**About this task**
From the records below, transcribe exactly the lines that begin at the line with "The image size is (1674, 1023)." and end at the line with "Task: Go to the home icon", both included.

Collected data entries:
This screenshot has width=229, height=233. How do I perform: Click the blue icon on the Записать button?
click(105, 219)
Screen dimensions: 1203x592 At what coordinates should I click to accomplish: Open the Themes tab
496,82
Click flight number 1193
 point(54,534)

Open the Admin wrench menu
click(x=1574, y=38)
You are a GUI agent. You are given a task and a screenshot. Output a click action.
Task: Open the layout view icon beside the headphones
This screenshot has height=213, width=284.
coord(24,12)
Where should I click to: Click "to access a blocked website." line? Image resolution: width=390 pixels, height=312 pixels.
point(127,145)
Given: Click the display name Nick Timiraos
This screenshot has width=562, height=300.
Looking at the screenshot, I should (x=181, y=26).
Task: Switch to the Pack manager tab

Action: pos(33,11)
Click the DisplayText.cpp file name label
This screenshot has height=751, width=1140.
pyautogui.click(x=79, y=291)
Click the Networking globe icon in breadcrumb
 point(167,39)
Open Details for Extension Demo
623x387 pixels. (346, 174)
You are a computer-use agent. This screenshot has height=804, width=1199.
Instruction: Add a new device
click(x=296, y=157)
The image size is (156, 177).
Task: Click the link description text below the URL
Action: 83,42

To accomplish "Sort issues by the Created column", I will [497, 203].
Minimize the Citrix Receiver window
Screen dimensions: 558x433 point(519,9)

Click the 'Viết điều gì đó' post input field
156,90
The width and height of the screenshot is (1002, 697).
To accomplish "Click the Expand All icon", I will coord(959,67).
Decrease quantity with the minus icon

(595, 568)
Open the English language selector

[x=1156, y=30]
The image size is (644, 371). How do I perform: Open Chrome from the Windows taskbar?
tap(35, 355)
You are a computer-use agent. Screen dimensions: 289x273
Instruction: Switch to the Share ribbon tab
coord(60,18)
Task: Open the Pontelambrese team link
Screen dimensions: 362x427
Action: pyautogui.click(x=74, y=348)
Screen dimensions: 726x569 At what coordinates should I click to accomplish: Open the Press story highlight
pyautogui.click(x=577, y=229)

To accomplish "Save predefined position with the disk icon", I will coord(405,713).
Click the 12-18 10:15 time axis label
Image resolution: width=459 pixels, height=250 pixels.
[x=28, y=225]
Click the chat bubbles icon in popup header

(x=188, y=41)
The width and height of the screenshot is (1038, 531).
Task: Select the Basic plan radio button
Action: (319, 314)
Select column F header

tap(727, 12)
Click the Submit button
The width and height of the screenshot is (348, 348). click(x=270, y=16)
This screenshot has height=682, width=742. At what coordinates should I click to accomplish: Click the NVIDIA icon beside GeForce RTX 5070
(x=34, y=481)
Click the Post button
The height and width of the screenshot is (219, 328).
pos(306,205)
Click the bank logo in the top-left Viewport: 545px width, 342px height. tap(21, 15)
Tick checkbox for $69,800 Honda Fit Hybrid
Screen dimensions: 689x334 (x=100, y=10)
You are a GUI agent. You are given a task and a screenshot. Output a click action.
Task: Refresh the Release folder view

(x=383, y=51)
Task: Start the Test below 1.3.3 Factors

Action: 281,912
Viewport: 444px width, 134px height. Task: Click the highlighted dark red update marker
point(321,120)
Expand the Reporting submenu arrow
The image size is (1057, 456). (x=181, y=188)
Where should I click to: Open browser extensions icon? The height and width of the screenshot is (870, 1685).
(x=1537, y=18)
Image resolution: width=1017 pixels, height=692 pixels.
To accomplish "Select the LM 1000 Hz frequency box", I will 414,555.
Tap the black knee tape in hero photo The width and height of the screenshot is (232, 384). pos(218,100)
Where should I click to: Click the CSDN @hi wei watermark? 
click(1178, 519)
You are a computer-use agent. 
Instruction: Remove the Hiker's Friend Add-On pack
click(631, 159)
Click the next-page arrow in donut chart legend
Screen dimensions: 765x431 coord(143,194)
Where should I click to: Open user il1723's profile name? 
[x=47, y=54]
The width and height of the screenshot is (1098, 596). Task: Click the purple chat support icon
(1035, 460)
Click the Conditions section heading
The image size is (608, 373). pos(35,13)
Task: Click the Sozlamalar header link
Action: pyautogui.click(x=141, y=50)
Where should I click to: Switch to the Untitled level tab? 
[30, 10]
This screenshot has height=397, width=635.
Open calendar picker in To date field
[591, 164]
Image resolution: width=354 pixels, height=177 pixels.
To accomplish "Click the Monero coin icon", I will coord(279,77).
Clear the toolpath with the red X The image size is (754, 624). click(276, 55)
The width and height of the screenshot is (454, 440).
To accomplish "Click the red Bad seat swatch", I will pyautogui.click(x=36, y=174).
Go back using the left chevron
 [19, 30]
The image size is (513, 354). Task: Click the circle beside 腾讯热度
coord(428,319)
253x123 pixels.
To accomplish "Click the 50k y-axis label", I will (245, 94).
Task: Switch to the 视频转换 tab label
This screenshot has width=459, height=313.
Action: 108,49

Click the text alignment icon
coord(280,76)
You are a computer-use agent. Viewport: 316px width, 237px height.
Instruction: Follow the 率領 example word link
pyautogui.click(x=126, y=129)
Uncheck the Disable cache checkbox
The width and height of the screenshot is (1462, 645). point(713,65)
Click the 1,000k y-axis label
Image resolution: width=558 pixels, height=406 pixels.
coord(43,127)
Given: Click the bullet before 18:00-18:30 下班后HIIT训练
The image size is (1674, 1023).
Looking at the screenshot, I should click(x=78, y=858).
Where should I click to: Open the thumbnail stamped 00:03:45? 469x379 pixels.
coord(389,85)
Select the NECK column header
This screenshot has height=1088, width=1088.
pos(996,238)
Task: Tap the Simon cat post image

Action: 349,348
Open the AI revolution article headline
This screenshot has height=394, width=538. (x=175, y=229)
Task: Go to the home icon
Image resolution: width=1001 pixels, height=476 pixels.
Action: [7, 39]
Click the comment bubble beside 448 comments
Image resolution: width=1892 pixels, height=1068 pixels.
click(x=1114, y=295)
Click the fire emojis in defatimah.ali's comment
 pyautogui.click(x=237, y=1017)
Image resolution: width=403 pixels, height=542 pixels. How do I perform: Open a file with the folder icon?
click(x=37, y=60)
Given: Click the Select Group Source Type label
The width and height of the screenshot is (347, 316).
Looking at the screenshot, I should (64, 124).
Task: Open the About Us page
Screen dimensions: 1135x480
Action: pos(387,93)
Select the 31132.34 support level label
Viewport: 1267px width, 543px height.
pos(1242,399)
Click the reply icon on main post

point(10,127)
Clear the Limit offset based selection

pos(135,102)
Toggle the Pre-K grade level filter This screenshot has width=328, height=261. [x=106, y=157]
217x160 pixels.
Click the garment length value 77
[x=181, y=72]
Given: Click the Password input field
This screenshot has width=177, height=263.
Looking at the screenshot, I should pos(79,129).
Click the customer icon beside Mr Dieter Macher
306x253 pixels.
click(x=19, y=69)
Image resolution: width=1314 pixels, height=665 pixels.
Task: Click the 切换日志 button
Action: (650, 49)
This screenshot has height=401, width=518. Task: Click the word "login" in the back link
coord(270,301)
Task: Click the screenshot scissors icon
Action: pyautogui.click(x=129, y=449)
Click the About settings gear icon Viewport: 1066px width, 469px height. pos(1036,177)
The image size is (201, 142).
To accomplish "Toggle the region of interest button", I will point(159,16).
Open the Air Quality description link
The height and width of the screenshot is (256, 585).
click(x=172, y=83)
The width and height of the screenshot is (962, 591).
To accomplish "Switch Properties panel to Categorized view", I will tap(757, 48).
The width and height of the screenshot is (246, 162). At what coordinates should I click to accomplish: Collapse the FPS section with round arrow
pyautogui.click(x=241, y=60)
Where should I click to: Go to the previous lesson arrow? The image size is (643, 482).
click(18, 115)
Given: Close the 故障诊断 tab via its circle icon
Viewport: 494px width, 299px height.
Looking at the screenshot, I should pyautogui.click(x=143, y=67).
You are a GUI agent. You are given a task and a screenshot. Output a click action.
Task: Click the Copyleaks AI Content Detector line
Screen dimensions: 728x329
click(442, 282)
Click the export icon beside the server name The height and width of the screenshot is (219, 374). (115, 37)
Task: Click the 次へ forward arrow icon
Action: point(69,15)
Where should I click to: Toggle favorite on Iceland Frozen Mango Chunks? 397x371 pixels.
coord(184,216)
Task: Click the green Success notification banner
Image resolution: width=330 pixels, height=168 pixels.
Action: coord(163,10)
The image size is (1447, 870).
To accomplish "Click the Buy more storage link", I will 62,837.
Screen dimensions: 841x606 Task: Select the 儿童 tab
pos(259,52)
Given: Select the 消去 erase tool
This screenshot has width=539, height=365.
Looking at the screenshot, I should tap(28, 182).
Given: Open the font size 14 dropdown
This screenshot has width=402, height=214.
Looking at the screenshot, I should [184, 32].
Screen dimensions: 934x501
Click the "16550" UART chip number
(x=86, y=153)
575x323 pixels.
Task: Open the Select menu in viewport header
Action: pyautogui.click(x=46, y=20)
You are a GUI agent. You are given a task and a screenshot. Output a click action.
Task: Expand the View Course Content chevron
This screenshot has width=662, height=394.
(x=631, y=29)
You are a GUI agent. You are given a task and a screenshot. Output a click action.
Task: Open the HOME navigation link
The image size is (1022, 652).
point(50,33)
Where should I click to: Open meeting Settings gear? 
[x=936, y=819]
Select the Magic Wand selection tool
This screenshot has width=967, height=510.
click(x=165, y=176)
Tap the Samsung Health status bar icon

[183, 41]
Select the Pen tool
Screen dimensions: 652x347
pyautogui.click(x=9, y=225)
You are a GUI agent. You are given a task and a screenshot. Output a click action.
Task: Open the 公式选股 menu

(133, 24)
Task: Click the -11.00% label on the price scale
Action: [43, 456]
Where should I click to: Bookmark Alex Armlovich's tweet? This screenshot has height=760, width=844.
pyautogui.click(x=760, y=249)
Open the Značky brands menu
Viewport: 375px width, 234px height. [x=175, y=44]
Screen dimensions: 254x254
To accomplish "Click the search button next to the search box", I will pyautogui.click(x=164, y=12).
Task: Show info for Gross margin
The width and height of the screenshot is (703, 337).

**Response**
The image size is (1674, 1023).
Looking at the screenshot, I should click(x=78, y=858).
Where should I click to: Open the thumbnail stamped 00:03:45? 469x379 pixels.
coord(389,85)
Select the NECK column header
This screenshot has height=1088, width=1088.
pos(996,238)
Task: Tap the Simon cat post image

Action: 349,348
Open the AI revolution article headline
This screenshot has height=394, width=538. (x=175, y=229)
Task: Go to the home icon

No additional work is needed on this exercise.